### Goal
Can you print every one of the items below verbatim, with no changes?

╭─ Data to use

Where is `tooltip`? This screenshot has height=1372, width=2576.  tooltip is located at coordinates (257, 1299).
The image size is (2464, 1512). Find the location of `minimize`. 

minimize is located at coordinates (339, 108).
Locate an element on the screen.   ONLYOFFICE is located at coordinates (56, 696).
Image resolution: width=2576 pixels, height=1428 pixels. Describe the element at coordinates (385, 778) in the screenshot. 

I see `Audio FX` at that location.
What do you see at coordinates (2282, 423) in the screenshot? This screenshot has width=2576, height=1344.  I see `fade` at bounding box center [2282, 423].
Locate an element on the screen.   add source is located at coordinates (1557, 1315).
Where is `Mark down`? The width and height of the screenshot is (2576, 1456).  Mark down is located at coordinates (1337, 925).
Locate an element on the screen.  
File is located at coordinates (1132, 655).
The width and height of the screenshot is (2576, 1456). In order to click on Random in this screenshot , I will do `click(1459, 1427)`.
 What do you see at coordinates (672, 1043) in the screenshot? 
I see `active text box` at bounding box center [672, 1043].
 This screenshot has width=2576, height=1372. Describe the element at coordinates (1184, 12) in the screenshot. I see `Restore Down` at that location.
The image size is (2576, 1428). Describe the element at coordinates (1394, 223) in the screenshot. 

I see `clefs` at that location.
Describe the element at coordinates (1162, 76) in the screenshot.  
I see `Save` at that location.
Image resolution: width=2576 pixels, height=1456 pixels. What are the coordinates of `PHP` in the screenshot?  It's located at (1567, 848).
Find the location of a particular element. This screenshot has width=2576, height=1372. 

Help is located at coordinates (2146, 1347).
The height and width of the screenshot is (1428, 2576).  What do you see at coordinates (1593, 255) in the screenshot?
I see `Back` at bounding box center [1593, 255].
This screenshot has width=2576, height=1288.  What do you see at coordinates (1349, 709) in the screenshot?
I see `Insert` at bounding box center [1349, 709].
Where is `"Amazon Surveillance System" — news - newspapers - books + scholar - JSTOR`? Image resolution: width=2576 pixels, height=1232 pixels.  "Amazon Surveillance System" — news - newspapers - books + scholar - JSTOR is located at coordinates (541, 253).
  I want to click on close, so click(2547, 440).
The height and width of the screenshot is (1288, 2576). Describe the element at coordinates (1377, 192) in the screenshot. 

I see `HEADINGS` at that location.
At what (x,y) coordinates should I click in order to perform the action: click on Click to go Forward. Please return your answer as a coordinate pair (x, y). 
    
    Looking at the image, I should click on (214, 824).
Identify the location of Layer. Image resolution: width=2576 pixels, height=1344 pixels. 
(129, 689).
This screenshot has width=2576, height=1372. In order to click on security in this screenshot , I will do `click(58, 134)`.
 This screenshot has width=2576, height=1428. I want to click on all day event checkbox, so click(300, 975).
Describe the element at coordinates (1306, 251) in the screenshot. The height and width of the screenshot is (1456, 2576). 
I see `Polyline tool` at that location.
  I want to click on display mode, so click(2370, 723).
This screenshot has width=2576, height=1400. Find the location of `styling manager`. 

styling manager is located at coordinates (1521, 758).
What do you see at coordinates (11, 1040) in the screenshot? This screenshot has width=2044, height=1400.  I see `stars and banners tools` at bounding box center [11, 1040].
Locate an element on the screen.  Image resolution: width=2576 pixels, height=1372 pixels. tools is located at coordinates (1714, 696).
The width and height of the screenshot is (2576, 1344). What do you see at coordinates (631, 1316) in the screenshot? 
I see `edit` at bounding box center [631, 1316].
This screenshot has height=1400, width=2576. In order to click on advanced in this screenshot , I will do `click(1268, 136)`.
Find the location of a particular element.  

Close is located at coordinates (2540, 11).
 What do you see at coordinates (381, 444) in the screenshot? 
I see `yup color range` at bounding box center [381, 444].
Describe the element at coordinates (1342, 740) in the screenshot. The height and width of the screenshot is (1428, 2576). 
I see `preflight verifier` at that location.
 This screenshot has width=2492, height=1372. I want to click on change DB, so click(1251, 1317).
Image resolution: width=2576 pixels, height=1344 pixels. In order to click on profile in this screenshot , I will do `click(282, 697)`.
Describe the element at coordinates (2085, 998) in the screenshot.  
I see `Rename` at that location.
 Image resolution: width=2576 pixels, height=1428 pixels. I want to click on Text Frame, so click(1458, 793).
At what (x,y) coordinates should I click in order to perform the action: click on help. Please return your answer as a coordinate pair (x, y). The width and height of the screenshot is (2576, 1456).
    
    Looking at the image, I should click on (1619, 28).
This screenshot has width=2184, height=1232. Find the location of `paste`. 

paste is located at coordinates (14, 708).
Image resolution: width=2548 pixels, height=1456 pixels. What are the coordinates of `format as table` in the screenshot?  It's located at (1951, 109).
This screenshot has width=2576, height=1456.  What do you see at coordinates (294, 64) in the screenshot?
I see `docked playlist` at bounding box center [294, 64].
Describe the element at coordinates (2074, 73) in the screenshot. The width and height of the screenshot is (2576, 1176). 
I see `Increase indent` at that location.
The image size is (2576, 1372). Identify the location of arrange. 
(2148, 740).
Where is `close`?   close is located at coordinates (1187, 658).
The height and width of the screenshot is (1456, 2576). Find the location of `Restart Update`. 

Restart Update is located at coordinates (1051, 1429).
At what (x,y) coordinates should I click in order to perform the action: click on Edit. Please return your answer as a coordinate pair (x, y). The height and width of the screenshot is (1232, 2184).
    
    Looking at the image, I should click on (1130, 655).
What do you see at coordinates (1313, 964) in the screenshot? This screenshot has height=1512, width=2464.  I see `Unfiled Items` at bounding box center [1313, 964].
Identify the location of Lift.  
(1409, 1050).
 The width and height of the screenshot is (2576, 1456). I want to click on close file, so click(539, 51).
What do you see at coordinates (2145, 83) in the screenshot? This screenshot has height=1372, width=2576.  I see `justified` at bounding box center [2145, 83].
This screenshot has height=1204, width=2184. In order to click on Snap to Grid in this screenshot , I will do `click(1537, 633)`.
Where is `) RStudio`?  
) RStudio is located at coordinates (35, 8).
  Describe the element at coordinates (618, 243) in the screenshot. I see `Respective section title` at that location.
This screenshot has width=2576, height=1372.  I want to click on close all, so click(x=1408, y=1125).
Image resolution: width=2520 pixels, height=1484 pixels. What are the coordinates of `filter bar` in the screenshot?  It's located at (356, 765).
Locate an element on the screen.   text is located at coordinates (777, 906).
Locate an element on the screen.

╰─

### In response
Where is `tooltip`? This screenshot has height=1372, width=2576.  tooltip is located at coordinates (257, 1299).
The image size is (2464, 1512). Find the location of `minimize`. 

minimize is located at coordinates (339, 108).
Locate an element on the screen.   ONLYOFFICE is located at coordinates (56, 696).
Image resolution: width=2576 pixels, height=1428 pixels. Describe the element at coordinates (385, 778) in the screenshot. 

I see `Audio FX` at that location.
What do you see at coordinates (2282, 423) in the screenshot? This screenshot has width=2576, height=1344.  I see `fade` at bounding box center [2282, 423].
Locate an element on the screen.   add source is located at coordinates (1557, 1315).
Where is `Mark down`? The width and height of the screenshot is (2576, 1456).  Mark down is located at coordinates (1337, 925).
Locate an element on the screen.  
File is located at coordinates (1132, 655).
The width and height of the screenshot is (2576, 1456). In order to click on Random in this screenshot , I will do `click(1459, 1427)`.
 What do you see at coordinates (672, 1043) in the screenshot? 
I see `active text box` at bounding box center [672, 1043].
 This screenshot has width=2576, height=1372. Describe the element at coordinates (1184, 12) in the screenshot. I see `Restore Down` at that location.
The image size is (2576, 1428). Describe the element at coordinates (1394, 223) in the screenshot. 

I see `clefs` at that location.
Describe the element at coordinates (1162, 76) in the screenshot.  
I see `Save` at that location.
Image resolution: width=2576 pixels, height=1456 pixels. What are the coordinates of `PHP` in the screenshot?  It's located at (1567, 848).
Find the location of a particular element. This screenshot has width=2576, height=1372. 

Help is located at coordinates (2146, 1347).
The height and width of the screenshot is (1428, 2576).  What do you see at coordinates (1593, 255) in the screenshot?
I see `Back` at bounding box center [1593, 255].
This screenshot has width=2576, height=1288.  What do you see at coordinates (1349, 709) in the screenshot?
I see `Insert` at bounding box center [1349, 709].
Where is `"Amazon Surveillance System" — news - newspapers - books + scholar - JSTOR`? Image resolution: width=2576 pixels, height=1232 pixels.  "Amazon Surveillance System" — news - newspapers - books + scholar - JSTOR is located at coordinates (541, 253).
  I want to click on close, so click(2547, 440).
The height and width of the screenshot is (1288, 2576). Describe the element at coordinates (1377, 192) in the screenshot. 

I see `HEADINGS` at that location.
At what (x,y) coordinates should I click in order to perform the action: click on Click to go Forward. Please return your answer as a coordinate pair (x, y). 
    
    Looking at the image, I should click on (214, 824).
Identify the location of Layer. Image resolution: width=2576 pixels, height=1344 pixels. 
(129, 689).
This screenshot has width=2576, height=1372. In order to click on security in this screenshot , I will do `click(58, 134)`.
 This screenshot has width=2576, height=1428. I want to click on all day event checkbox, so click(300, 975).
Describe the element at coordinates (1306, 251) in the screenshot. The height and width of the screenshot is (1456, 2576). 
I see `Polyline tool` at that location.
  I want to click on display mode, so click(2370, 723).
This screenshot has width=2576, height=1400. Find the location of `styling manager`. 

styling manager is located at coordinates (1521, 758).
What do you see at coordinates (11, 1040) in the screenshot? This screenshot has width=2044, height=1400.  I see `stars and banners tools` at bounding box center [11, 1040].
Locate an element on the screen.  Image resolution: width=2576 pixels, height=1372 pixels. tools is located at coordinates (1714, 696).
The width and height of the screenshot is (2576, 1344). What do you see at coordinates (631, 1316) in the screenshot? 
I see `edit` at bounding box center [631, 1316].
This screenshot has height=1400, width=2576. In order to click on advanced in this screenshot , I will do `click(1268, 136)`.
Find the location of a particular element.  

Close is located at coordinates (2540, 11).
 What do you see at coordinates (381, 444) in the screenshot? 
I see `yup color range` at bounding box center [381, 444].
Describe the element at coordinates (1342, 740) in the screenshot. The height and width of the screenshot is (1428, 2576). 
I see `preflight verifier` at that location.
 This screenshot has width=2492, height=1372. I want to click on change DB, so click(1251, 1317).
Image resolution: width=2576 pixels, height=1344 pixels. In order to click on profile in this screenshot , I will do `click(282, 697)`.
Describe the element at coordinates (2085, 998) in the screenshot.  
I see `Rename` at that location.
 Image resolution: width=2576 pixels, height=1428 pixels. I want to click on Text Frame, so click(1458, 793).
At what (x,y) coordinates should I click in order to perform the action: click on help. Please return your answer as a coordinate pair (x, y). The width and height of the screenshot is (2576, 1456).
    
    Looking at the image, I should click on (1619, 28).
This screenshot has width=2184, height=1232. Find the location of `paste`. 

paste is located at coordinates (14, 708).
Image resolution: width=2548 pixels, height=1456 pixels. What are the coordinates of `format as table` in the screenshot?  It's located at (1951, 109).
This screenshot has width=2576, height=1456.  What do you see at coordinates (294, 64) in the screenshot?
I see `docked playlist` at bounding box center [294, 64].
Describe the element at coordinates (2074, 73) in the screenshot. The width and height of the screenshot is (2576, 1176). 
I see `Increase indent` at that location.
The image size is (2576, 1372). Identify the location of arrange. 
(2148, 740).
Where is `close`?   close is located at coordinates (1187, 658).
The height and width of the screenshot is (1456, 2576). Find the location of `Restart Update`. 

Restart Update is located at coordinates (1051, 1429).
At what (x,y) coordinates should I click in order to perform the action: click on Edit. Please return your answer as a coordinate pair (x, y). The height and width of the screenshot is (1232, 2184).
    
    Looking at the image, I should click on (1130, 655).
What do you see at coordinates (1313, 964) in the screenshot? This screenshot has height=1512, width=2464.  I see `Unfiled Items` at bounding box center [1313, 964].
Identify the location of Lift.  
(1409, 1050).
 The width and height of the screenshot is (2576, 1456). I want to click on close file, so click(539, 51).
What do you see at coordinates (2145, 83) in the screenshot? This screenshot has height=1372, width=2576.  I see `justified` at bounding box center [2145, 83].
This screenshot has height=1204, width=2184. In order to click on Snap to Grid in this screenshot , I will do `click(1537, 633)`.
Where is `) RStudio`?  
) RStudio is located at coordinates (35, 8).
  Describe the element at coordinates (618, 243) in the screenshot. I see `Respective section title` at that location.
This screenshot has width=2576, height=1372.  I want to click on close all, so click(x=1408, y=1125).
Image resolution: width=2520 pixels, height=1484 pixels. What are the coordinates of `filter bar` in the screenshot?  It's located at (356, 765).
Locate an element on the screen.   text is located at coordinates (777, 906).
Locate an element on the screen.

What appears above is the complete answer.